Your assessment of WaMu's sustainable capital position appears to be correct. And, Gimme Credit overlooks the fact that the depositors who have withdrawn funds have left WaMu with a relatively low amount of such deposits remaining - so the damage on that front has perhaps largely been done.
However, one leaked letter from Chuck Schumer is apparently enough to start a real bank-run of insured depositors who'd prefer not to wait around for the FDIC to make them whole. Once that happens, it's all over.
Murph - you miss the point.
I want the long dated paper trading at a big discount to par. I want the capital appreciation.
I am hardly interested in a short dated 12% yield.
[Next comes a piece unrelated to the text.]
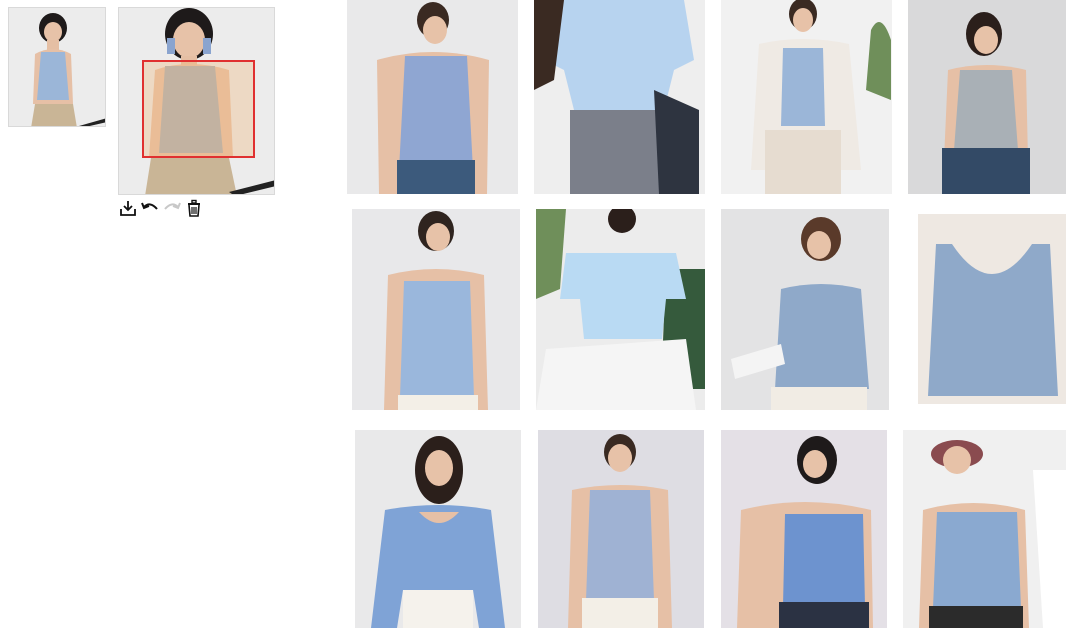  I want to click on query-photo-thumbnail, so click(57, 67).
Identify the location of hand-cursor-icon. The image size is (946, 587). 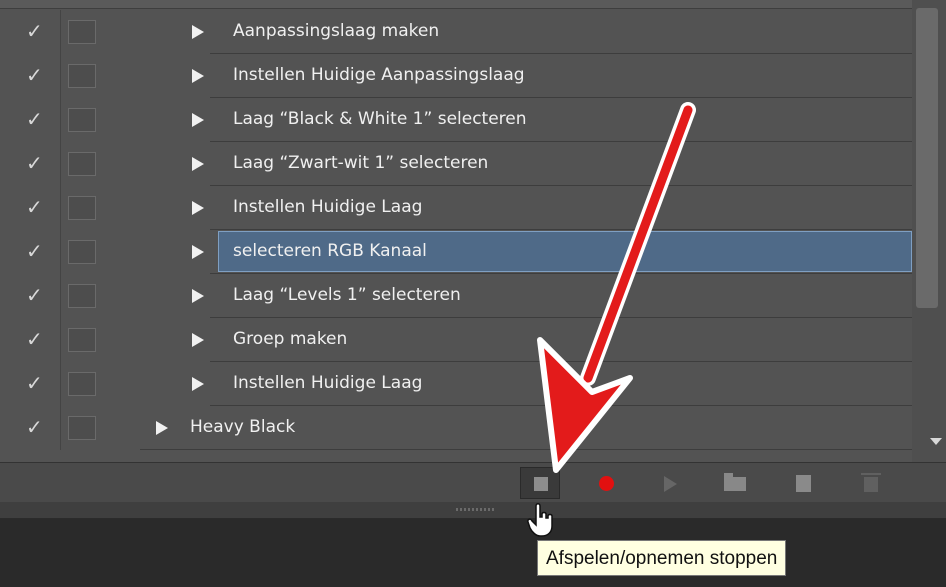
(540, 520).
I want a long dated one!!!
If they need more capital TPG et. al. are likely to kick in as they benefit from a new lower price according to their agreement. Despite this, debt prices in about 60% chance of default over five years. The big risk is a deposit run and that seems serious to me, but hey - it isn't 60%, so the debt is pricing in too much risk in my view. Like you, I own prefs but I think they are more risky than you suggest - the bank can stop paying pref dividends at will, likewise a new buyer could keep WaMu as a sub, like BofA has done with CFC, and then chose not to declare pref dividends. We may see a moratorium for a few years if they need more capital. That makes sub debt more attractive to me. However, I own series R prefs as they just seem awfully cheap (and cheaper again today..)...Good luck!